*Exercise description*:
Note each line of the listing that contains the string "agent", and copy it.

** Data in this exercise follows **

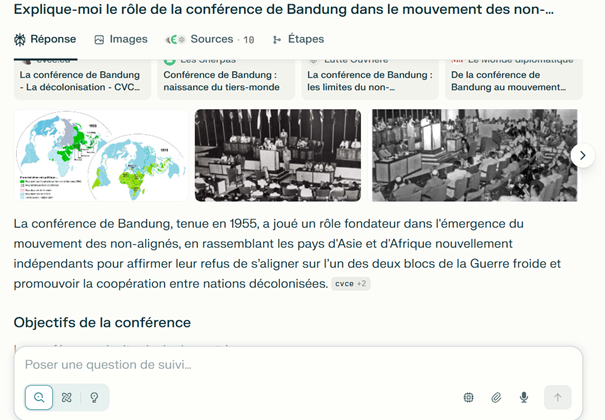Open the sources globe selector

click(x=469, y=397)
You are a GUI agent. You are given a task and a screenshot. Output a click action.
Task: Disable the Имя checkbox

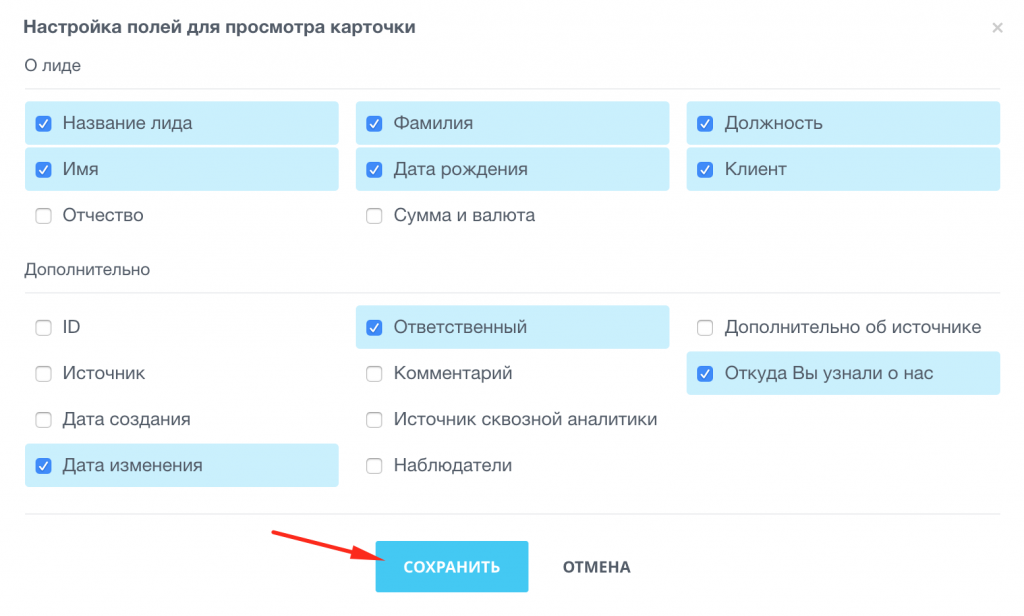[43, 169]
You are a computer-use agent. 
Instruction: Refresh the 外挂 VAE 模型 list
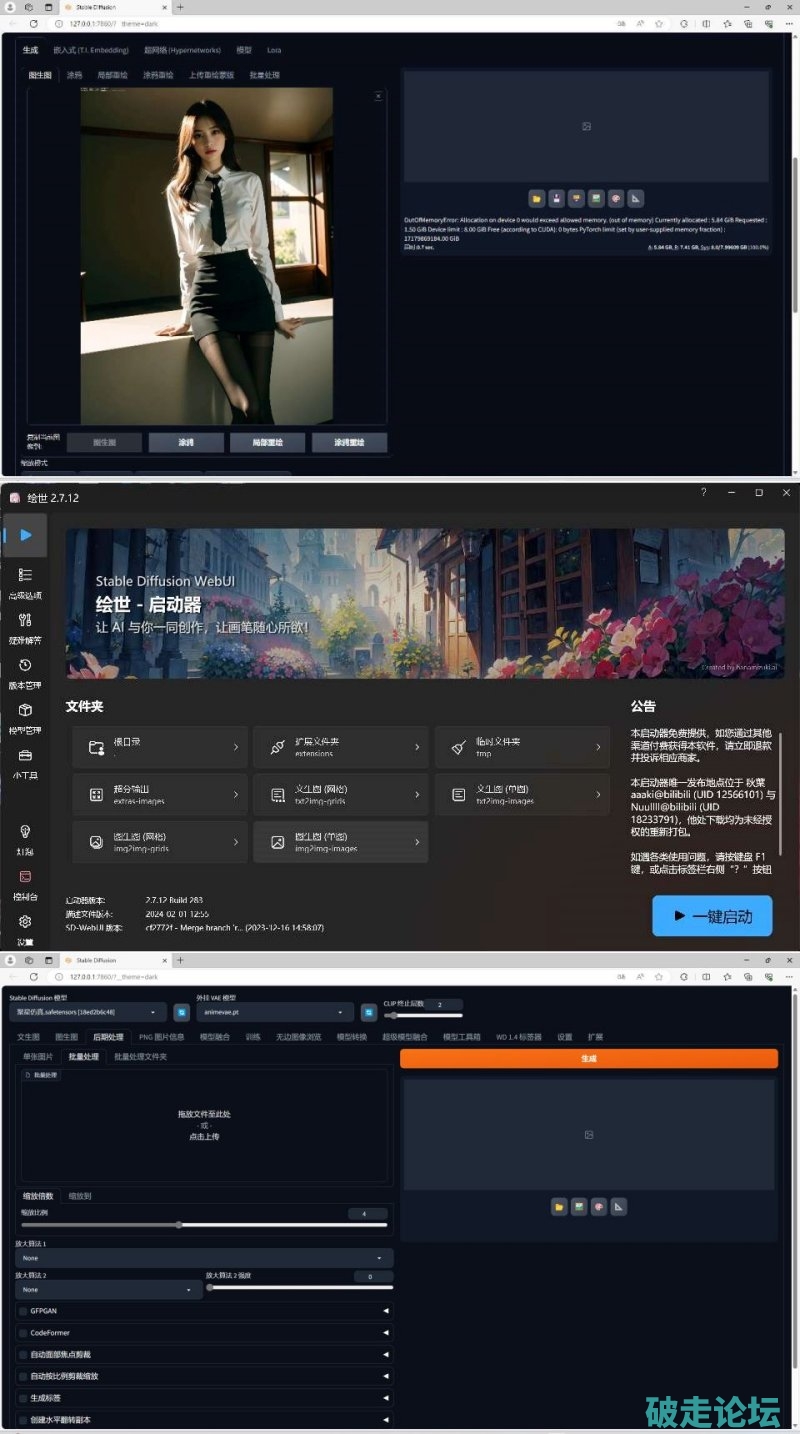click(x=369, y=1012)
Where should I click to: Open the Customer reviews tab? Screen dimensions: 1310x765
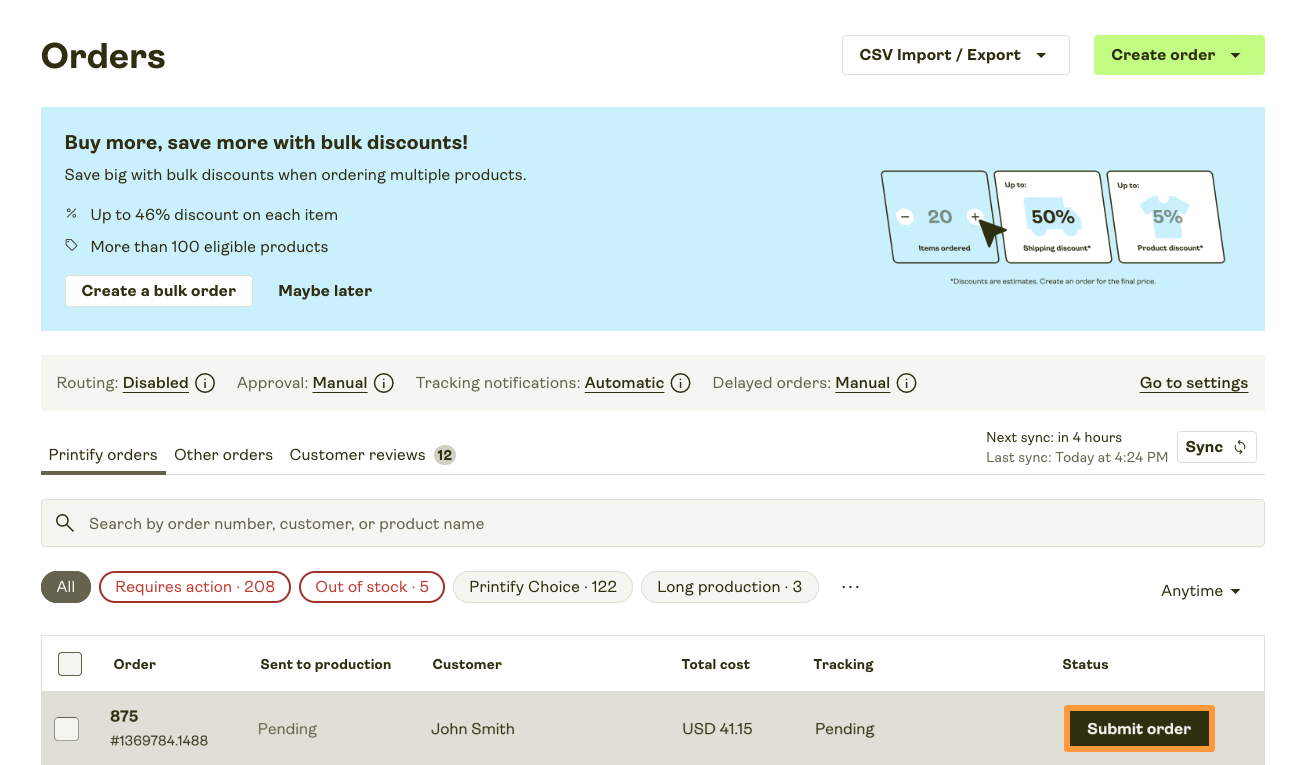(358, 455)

** End of Data in this exercise **

*Task result*:
You are a GUI agent. You are given a task and a screenshot. Output a click action.
You are a computer-use agent. 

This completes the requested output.